UPDATE, October 16, 11:39 a.m.: Gov. Jerry Brown (D) on Sunday vetoed the bill, arguing it was unnecessary because the “California Fair Employment and Housing Act has long banned such adverse actions, except for religious institutions.”
For some California workers, abiding by a religious code of conduct can spell the difference between gainful employment and a pink slip. Many California churches, religious groups, and anti-choice organizations require workers to sign statements of faith or codes of conduct as a condition of employment, as the California Family Council, a policy arm of the Family Research Council, noted.
But legislation heading to Gov. Jerry Brown’s (D) desk would render these types of agreements invalid, and bar employers from retaliating against a worker for reproductive health decisions. The bill cleared the Democratic-led state senate and assembly last week in floor votes.
Assemblywoman Lorena Gonzalez Fletcher (D-San Diego), the bill’s sponsor, said the legislation stops religious employers from infringing on a worker’s right to make personal decisions about birth control and pregnancy.
Sex. Abortion. Parenthood. Power.
The latest news, delivered straight to your inbox.
“Women in this country have been fired for getting pregnant while unmarried, for using in-vitro fertilization and for other personal reasons related to their own reproductive health,” Gonzalez Fletcher said in a statement. “No woman should ever lose a job for exercising her right to decide when, how, or whether to have a family.”

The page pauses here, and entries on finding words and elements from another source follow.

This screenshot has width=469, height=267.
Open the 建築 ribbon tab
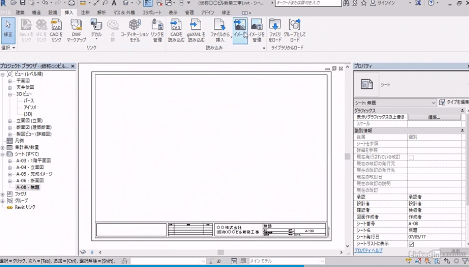(x=20, y=12)
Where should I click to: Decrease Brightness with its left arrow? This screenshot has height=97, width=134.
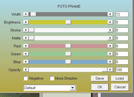coord(26,22)
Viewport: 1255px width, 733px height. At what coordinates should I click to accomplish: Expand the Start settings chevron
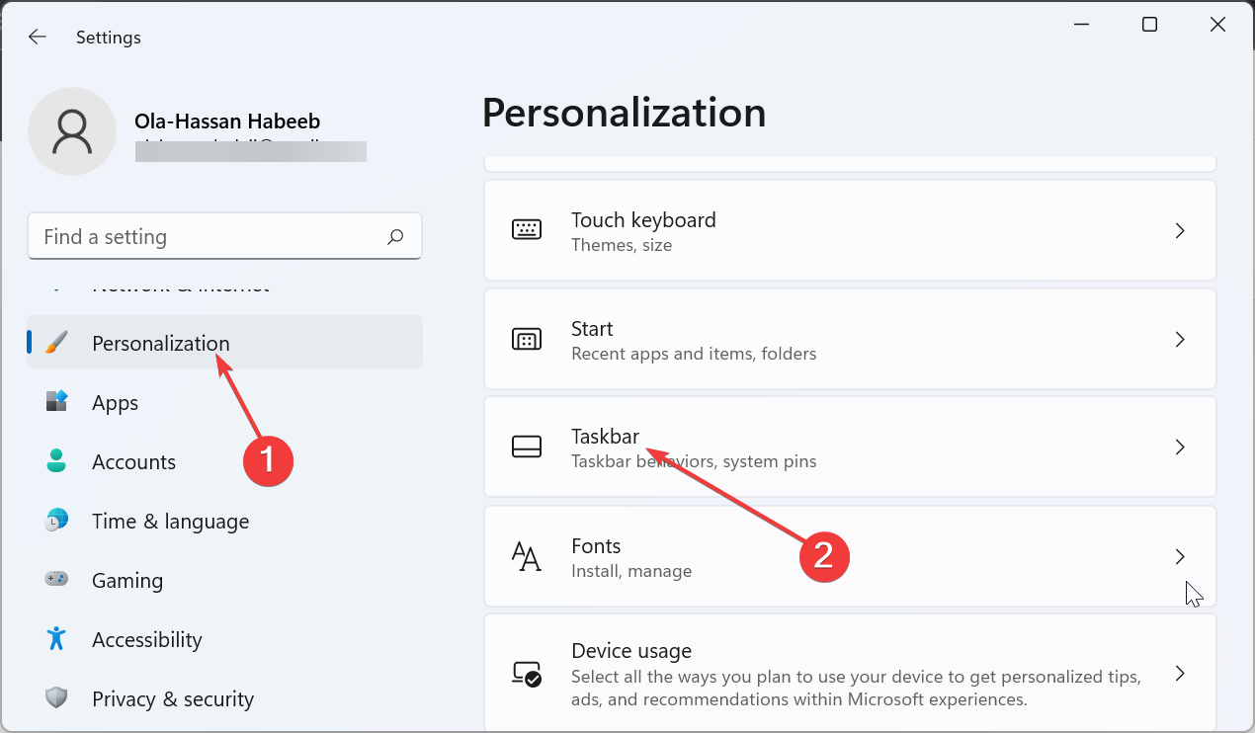pyautogui.click(x=1180, y=340)
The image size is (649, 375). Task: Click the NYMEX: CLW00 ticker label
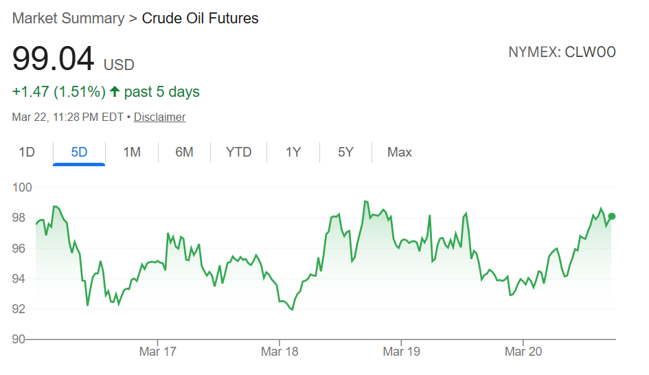562,52

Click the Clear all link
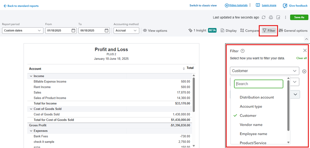(301, 58)
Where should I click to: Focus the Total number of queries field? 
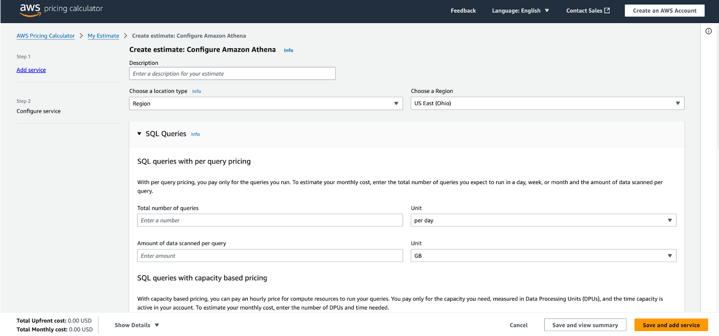click(270, 221)
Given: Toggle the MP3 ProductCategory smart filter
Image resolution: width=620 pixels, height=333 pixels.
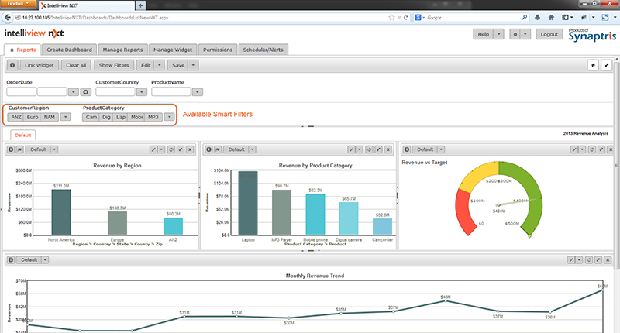Looking at the screenshot, I should point(153,117).
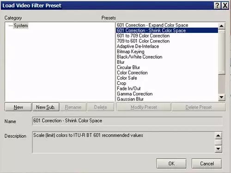Click the presets list scroll down arrow
This screenshot has width=231, height=173.
pyautogui.click(x=222, y=97)
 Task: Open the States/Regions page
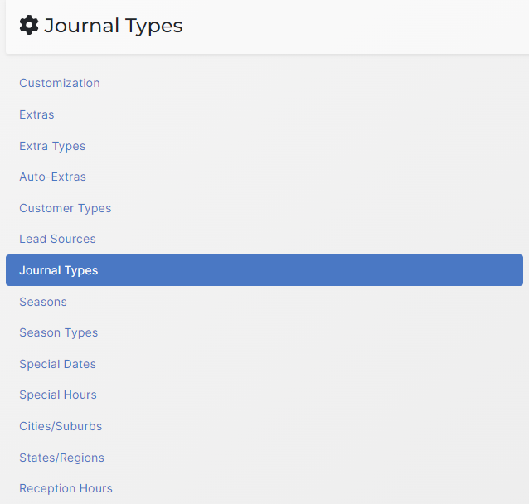[x=61, y=458]
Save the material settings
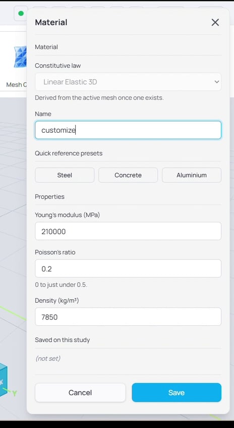234x428 pixels. 177,392
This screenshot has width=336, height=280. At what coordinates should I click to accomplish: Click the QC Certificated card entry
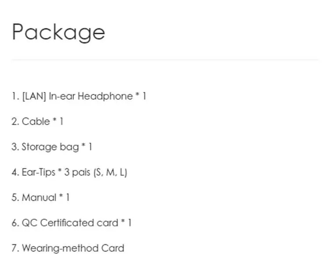72,223
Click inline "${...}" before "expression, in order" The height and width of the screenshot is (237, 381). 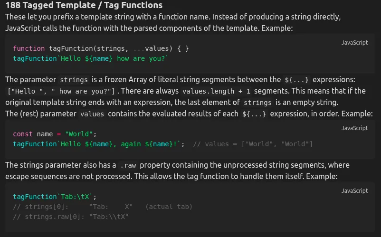(x=254, y=114)
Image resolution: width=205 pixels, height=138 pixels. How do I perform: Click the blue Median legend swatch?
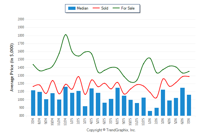[x=72, y=8]
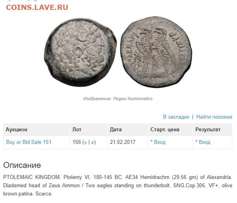Go to next lot with » arrow
The width and height of the screenshot is (237, 203).
[x=93, y=142]
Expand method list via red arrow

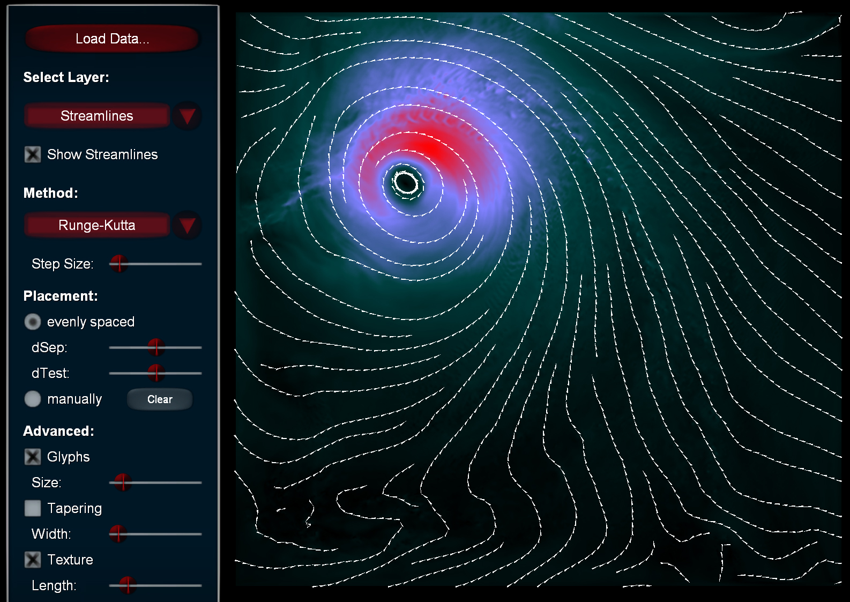coord(187,225)
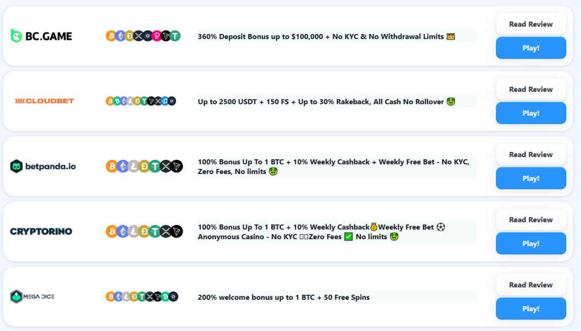Image resolution: width=581 pixels, height=331 pixels.
Task: Click the Cloudbet logo
Action: (x=44, y=101)
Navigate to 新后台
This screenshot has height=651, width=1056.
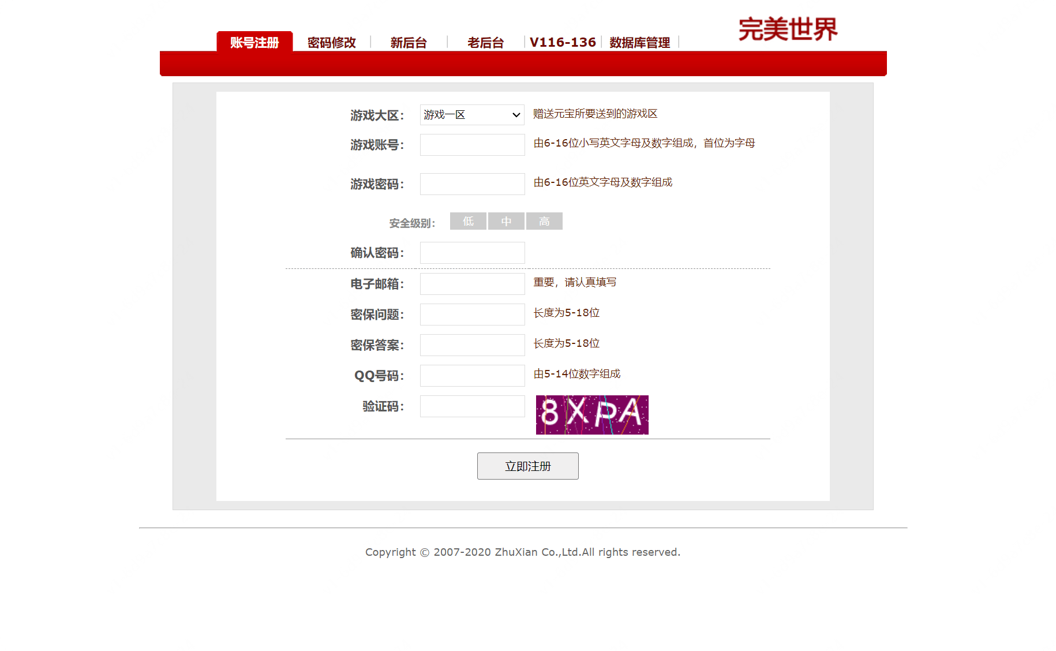[x=408, y=42]
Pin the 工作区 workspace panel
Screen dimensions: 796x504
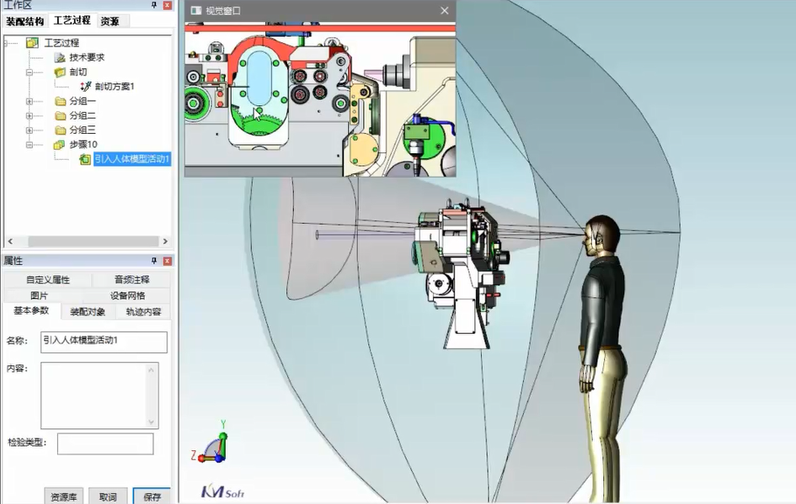coord(153,5)
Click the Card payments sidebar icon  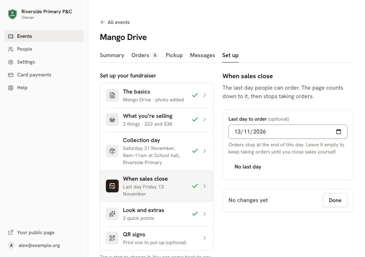[x=11, y=75]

AB 569 protects workers from discrimination or retaliation for using any medication, medical service, or device related to reproductive health. Sponsored by NARAL Pro-Choice California and California Latinas for Reproductive Justice, the bill comes a few months after President Trump moved to expand religious imposition by signing an executive order, flanked by the Little Sisters of the Poor, who sued over the Affordable Care Act’s birth control benefit.
“While Trump and his cronies seek to grant broad licenses to discriminate, California is showing that we stand for reproductive freedom and economic justice for all,” Amy Everitt, state director of NARAL Pro-Choice California, said in a statement.
Gonzalez Fletcher said religious employers have discriminated against some workers’ health-care decisions in California. In one case, San Diego Christian College required a financial aid specialist to sign paperwork saying she wouldn’t have premarital sex. The college then fired her when she became pregnant, taking that as evidence that she had violated the code of conduct, as KTLA reported. In another case, the Archbishop of San Francisco tried unsuccessfully to require teachers to sign a code of conduct saying they wouldn’t use birth control or attempt artificial insemination.
Sixteen faith-based groups signed a letter supporting AB 569, but opponents argue the bill’s employment protections infringe on so-called religious freedom.
“Every organization that promotes a pro-life message must be able to require its employees to practice what they preach,” said California Family Council President Jonathan Keller. “It is unconscionable for any politician to attempt to abridge this sacrosanct religious liberty by inserting themselves into the employee-employer relationship.”
A similar measure passed in St. Louis, Missouri, is now facing a court challenge from religious groups, as the St. Louis Post-Dispatch reported.
An analysis by the state Senate Judiciary Committee indicates the California legislation is constitutional under the U.S. Supreme Court interpretation of the Free Exercise Clause in a key 1990 decision. In that case, Employment Division v. Smith, the high court held that a neutral law is constitutional as long as it doesn’t single out a religious behavior and is not motivated by the desire to interfere with a religion.